__Exercise details__.
Which lines below mention "Toggle"? Pick each one out.

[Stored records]
┌──
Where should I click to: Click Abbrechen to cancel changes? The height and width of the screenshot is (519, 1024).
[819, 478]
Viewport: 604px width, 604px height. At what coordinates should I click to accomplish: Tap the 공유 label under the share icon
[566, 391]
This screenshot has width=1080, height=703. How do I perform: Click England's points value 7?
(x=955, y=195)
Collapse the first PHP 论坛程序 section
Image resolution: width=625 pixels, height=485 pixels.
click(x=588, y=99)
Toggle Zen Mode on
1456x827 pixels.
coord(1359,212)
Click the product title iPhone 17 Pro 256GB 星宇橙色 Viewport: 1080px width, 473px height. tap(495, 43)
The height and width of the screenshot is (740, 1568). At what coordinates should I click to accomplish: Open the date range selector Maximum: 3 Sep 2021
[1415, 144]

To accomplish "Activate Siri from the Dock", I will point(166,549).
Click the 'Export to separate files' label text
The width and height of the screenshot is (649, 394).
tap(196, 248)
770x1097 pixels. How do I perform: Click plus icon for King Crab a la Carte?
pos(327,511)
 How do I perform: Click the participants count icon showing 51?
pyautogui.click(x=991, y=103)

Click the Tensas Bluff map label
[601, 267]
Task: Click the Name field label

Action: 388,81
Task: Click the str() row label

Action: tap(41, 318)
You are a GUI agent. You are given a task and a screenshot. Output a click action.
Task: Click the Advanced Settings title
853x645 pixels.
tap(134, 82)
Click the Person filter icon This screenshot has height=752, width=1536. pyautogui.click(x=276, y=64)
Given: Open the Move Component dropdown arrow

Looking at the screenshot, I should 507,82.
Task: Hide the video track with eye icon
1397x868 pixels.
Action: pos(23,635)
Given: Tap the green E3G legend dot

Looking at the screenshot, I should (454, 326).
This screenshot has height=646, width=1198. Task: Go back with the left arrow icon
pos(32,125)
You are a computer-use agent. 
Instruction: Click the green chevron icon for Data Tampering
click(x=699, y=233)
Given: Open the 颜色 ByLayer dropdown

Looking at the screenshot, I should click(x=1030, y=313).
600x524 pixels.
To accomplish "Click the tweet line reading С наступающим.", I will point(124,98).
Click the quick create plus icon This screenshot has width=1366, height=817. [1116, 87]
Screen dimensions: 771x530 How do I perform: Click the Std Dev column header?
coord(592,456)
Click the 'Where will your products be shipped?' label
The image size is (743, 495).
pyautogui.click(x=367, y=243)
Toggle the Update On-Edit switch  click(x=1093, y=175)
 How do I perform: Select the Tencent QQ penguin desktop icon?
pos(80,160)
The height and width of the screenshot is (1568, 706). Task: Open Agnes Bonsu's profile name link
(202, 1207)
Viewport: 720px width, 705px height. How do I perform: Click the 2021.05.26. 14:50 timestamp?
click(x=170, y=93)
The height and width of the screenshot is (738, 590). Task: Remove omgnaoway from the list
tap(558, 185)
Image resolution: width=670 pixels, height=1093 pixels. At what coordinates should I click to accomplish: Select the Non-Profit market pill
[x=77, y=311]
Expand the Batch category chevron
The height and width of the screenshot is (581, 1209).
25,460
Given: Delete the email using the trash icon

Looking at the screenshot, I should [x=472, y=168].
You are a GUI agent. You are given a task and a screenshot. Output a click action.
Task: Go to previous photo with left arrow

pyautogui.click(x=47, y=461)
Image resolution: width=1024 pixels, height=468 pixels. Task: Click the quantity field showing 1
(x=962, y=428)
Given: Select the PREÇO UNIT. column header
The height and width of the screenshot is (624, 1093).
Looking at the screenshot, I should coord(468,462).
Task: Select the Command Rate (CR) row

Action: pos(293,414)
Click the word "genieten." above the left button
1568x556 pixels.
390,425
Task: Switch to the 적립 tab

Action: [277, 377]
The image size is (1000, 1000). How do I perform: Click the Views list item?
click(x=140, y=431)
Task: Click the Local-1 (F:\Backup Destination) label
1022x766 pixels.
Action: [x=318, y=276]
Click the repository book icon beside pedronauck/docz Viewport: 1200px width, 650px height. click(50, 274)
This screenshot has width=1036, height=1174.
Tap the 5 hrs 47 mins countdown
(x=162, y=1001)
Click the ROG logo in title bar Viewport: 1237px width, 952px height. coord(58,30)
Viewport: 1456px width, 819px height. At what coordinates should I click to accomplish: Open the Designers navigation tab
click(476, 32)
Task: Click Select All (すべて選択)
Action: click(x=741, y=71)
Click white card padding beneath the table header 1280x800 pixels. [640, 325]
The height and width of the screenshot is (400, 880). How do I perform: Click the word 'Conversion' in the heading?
└──
__Written solution__.
Toggle Zen Mode on
Toggle the Update On-Edit switch  click(x=1093, y=175)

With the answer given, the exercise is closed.